§ Task statement:
Copy out the passage of the pork belly recipe below, between "3. Roll and" and "make the gravy.", inclusive.

Recipe Shed: Blackened Crispy Pork Belly with Mash and Buttered Cabbage

If I ever let my wife into the kitchen, this is what I would want her to cook for me for Father’s Day lunch. But because I’m a control freak and won’t let anyone anywhere NEAR my kitchen, I’ve decided to cook it myself. It’s no hardship, honestly.

This pork belly involves three stages: marination, slow-cooking, then pan-frying. It is melt-in-the-mouth sensational.

Serves 2-4, depending on appetite

1 kg piece of pork belly
Sea salt
Freshly ground black pepper
2 tbsp olive oil
1 tsp dried thyme
1 tsp rock salt
1 tsp black peppercorns
1 tsp chilli powder (optional)
1 whole star anise (optional)
1 glass white wine
200ml chicken stock

 

1. Unroll the pork belly, skin-side up and score the skins with a sharp knife and rub salt and pepper into the skin. Turn the pork over ready for the next stage.

2. In a pestle and mortar, pound all the marinade ingredients together (not the wine and stock), then smear onto the meat side of the pork.

3. Roll and tie the pork together with string. Turn the slow-cooker to low, add the wine and stock, then gently place the pork into the cooker. Cook for 6-8 hours until meat is very tender.

4. Remove the pork from the cooker and leave to rest. Reserve, strain, then skim the fat off the liquid to make gravy. Heat a tablespoon of oil in a large frying pan, then carefully lay the cooked pork in the pan, skin-side down. Cook for 3-4 mins, until the skin turns crispy and starts to blacken.

5. Serve to the mother of your children, even though it’s supposed to be Father’s Day, with creamy mashed potatoes and buttered cabbage. Thicken the reserved stock with some cornflour to make the gravy.

• And if you liked that, you’ll like this: my pal John Clayton’s stunning Cheat’s Risotto. Head over to his blog for the recipe now. Or if slow-cooker grub is your thing, why not Link up at Dawn The Moiderer’s Slow Cooker Revolution

10 Comments

Filed under Pork, Recipe Shed, Slow Cooker

10 Responses to Recipe Shed: Blackened Crispy Pork Belly with Mash and Buttered Cabbage

  1. This is so cruel. I am stuck in London City airport with an outrageously priced tub of fruit and I want that now!

§ Given entries:
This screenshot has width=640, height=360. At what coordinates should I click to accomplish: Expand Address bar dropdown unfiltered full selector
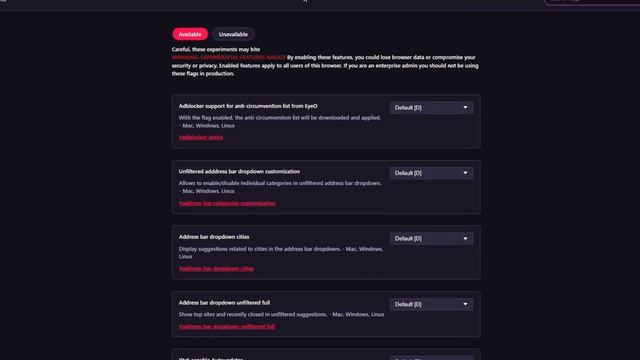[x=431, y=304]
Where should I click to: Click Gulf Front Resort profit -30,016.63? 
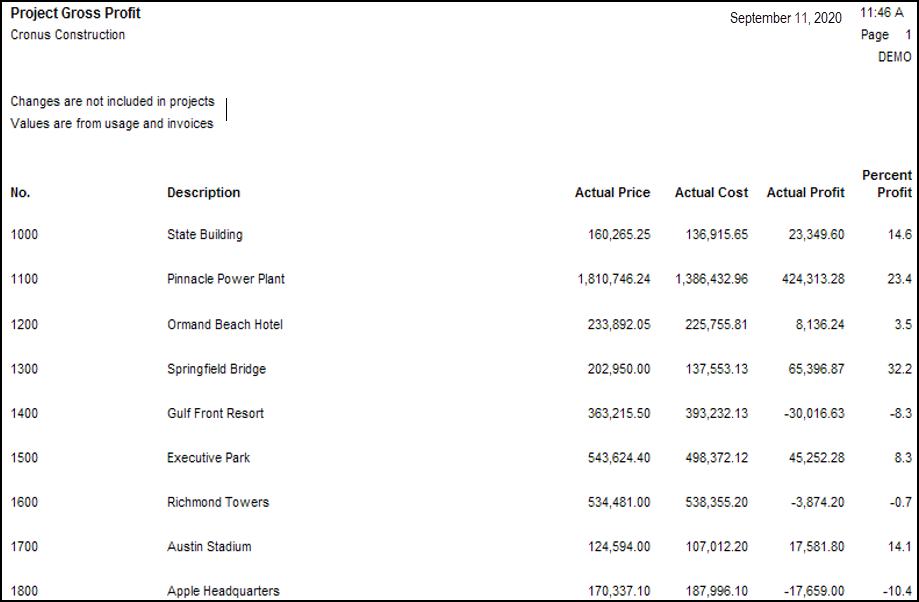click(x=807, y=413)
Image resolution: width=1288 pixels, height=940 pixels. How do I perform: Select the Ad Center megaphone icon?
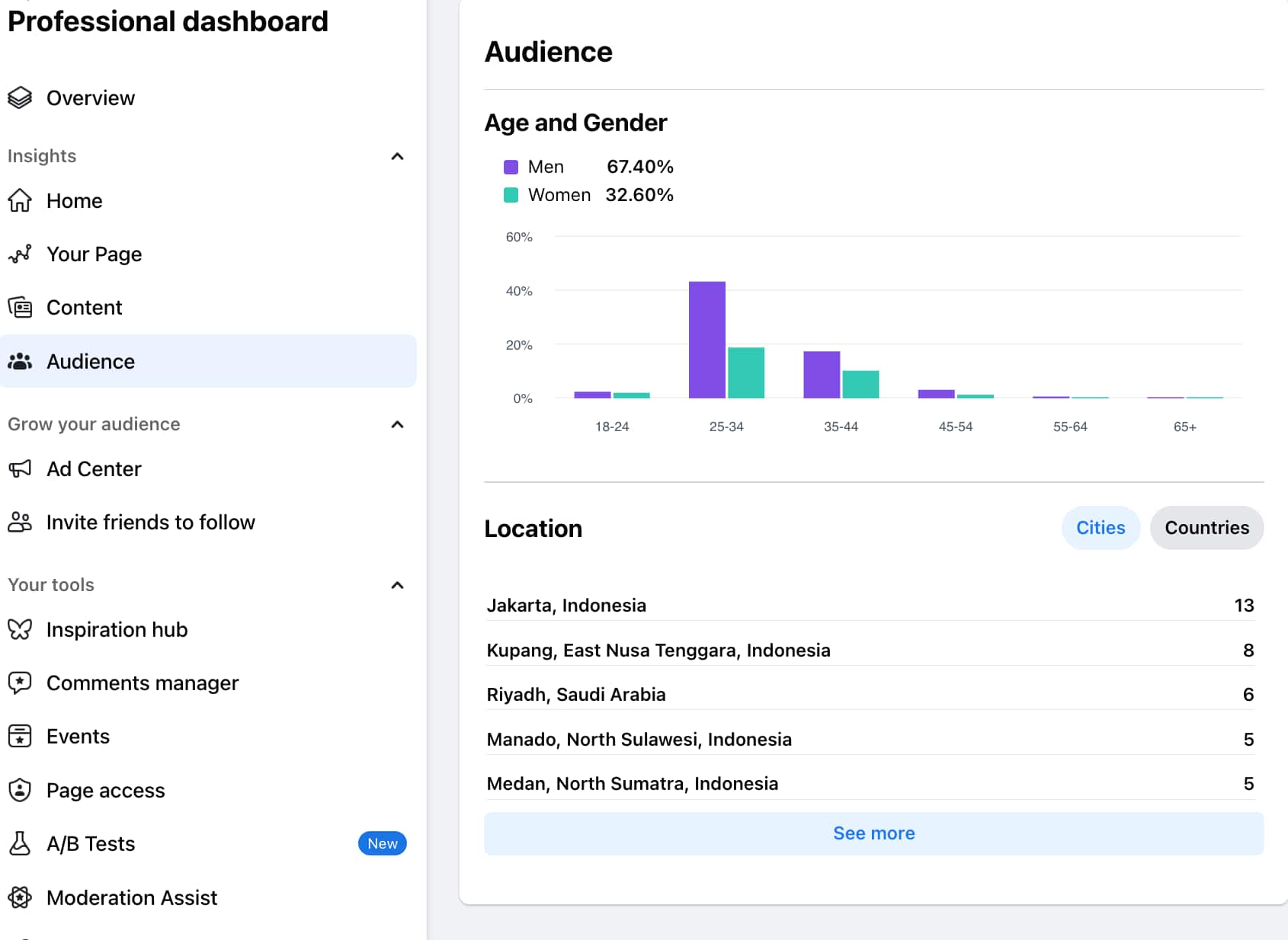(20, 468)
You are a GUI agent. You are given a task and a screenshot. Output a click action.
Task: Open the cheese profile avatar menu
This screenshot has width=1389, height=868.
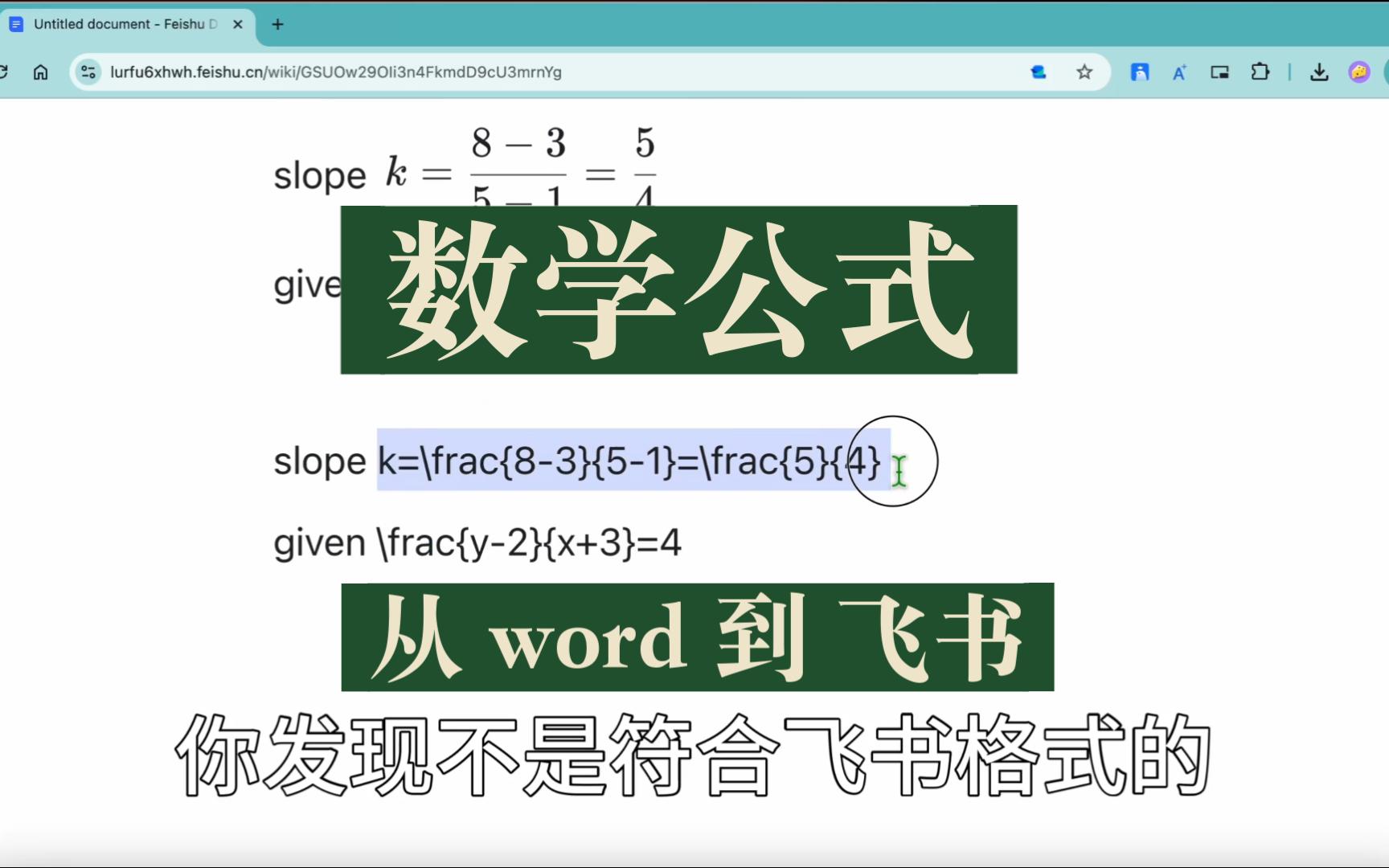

§ Written response:
3. Roll and tie the pork together with string. Turn the slow-cooker to low, add the wine and stock, then gently place the pork into the cooker. Cook for 6-8 hours until meat is very tender.

4. Remove the pork from the cooker and leave to rest. Reserve, strain, then skim the fat off the liquid to make gravy. Heat a tablespoon of oil in a large frying pan, then carefully lay the cooked pork in the pan, skin-side down. Cook for 3-4 mins, until the skin turns crispy and starts to blacken.

5. Serve to the mother of your children, even though it’s supposed to be Father’s Day, with creamy mashed potatoes and buttered cabbage. Thicken the reserved stock with some cornflour to make the gravy.